# Task goal
Output, word for word, the span of lines that starts at the one containing "Producer Stories (58, 2281)" and ends at the last line of the records.

(Collection entries)
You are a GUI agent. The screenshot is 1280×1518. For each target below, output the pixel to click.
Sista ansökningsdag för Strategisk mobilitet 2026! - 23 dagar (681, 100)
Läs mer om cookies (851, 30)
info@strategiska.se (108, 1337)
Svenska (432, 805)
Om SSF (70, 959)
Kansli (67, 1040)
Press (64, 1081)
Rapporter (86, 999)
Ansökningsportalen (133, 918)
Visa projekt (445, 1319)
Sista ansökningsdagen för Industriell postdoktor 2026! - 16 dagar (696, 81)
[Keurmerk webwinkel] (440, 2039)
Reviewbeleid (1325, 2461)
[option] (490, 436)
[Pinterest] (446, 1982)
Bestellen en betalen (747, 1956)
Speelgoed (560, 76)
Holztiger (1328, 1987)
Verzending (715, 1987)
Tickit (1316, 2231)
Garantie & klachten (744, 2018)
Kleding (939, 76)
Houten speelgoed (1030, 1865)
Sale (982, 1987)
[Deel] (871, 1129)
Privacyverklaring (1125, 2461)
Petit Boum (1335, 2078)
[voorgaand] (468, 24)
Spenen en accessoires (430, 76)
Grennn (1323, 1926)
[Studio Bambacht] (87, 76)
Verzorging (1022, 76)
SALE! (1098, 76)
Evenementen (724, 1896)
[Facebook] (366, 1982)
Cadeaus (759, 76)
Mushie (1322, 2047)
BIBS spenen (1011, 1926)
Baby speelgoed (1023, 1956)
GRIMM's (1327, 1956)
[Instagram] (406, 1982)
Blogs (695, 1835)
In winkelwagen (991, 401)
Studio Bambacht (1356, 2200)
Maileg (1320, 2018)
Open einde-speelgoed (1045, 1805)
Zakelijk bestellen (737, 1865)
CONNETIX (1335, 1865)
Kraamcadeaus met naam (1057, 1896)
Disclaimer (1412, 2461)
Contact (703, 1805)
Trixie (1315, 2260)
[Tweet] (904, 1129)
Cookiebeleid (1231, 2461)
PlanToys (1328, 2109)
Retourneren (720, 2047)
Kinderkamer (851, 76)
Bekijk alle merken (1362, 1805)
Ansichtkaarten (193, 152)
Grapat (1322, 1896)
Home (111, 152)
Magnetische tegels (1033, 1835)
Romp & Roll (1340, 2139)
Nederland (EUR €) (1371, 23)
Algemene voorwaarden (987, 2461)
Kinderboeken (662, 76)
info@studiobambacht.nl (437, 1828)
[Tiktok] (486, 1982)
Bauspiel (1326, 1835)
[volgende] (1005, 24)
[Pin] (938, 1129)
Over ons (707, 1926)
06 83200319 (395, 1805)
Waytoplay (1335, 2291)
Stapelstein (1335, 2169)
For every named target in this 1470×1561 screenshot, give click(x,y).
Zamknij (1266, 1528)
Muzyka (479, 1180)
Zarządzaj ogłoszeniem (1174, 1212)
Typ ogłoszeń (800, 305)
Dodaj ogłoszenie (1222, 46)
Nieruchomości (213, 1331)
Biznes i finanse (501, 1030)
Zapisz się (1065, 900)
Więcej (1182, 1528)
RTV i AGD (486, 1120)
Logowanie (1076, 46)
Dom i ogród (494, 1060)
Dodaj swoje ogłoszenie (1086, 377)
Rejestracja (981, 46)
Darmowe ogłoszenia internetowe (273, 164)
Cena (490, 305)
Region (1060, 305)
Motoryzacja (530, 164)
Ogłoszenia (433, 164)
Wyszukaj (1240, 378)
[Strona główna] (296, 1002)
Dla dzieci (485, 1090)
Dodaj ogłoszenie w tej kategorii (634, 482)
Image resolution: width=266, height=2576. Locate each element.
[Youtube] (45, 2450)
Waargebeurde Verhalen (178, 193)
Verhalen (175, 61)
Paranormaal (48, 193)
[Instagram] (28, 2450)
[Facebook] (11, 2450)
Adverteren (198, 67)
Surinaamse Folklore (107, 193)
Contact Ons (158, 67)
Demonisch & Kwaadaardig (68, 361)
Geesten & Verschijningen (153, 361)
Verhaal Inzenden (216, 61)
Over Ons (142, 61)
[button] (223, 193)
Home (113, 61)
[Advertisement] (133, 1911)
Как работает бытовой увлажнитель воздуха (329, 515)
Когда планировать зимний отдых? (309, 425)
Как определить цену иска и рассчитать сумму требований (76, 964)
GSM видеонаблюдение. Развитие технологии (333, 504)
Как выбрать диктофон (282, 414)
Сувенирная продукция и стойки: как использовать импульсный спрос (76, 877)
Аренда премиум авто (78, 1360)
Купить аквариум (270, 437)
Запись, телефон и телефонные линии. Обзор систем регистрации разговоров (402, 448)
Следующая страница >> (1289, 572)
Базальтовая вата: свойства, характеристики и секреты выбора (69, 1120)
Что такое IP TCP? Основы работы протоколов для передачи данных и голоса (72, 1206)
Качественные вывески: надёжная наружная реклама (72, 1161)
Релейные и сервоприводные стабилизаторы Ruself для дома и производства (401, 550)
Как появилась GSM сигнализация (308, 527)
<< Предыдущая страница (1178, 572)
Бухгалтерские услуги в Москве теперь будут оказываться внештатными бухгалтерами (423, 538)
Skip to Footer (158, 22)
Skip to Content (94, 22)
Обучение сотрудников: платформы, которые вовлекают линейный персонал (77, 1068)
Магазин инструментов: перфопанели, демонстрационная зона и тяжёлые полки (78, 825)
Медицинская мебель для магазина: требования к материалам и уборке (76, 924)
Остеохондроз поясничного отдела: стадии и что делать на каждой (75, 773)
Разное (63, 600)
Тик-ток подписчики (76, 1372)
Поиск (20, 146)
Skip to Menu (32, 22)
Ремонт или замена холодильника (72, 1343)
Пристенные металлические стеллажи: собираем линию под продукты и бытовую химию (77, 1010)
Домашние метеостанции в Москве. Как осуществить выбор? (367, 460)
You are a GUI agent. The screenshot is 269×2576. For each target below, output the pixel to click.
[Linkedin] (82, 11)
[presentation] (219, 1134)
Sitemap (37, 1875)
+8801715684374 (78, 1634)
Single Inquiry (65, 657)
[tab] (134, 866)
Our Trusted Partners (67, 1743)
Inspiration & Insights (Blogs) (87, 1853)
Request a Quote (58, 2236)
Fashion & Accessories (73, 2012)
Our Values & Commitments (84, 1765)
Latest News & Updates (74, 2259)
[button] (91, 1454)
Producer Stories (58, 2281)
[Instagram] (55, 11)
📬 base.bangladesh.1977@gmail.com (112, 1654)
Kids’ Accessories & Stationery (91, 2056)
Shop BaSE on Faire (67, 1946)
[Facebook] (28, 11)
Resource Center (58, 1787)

# Answer box
Producer Stories (58, 2281)
[Instagram] (55, 11)
📬 base.bangladesh.1977@gmail.com (112, 1654)
Kids’ Accessories & Stationery (91, 2056)
Shop BaSE on Faire (67, 1946)
[Facebook] (28, 11)
Resource Center (58, 1787)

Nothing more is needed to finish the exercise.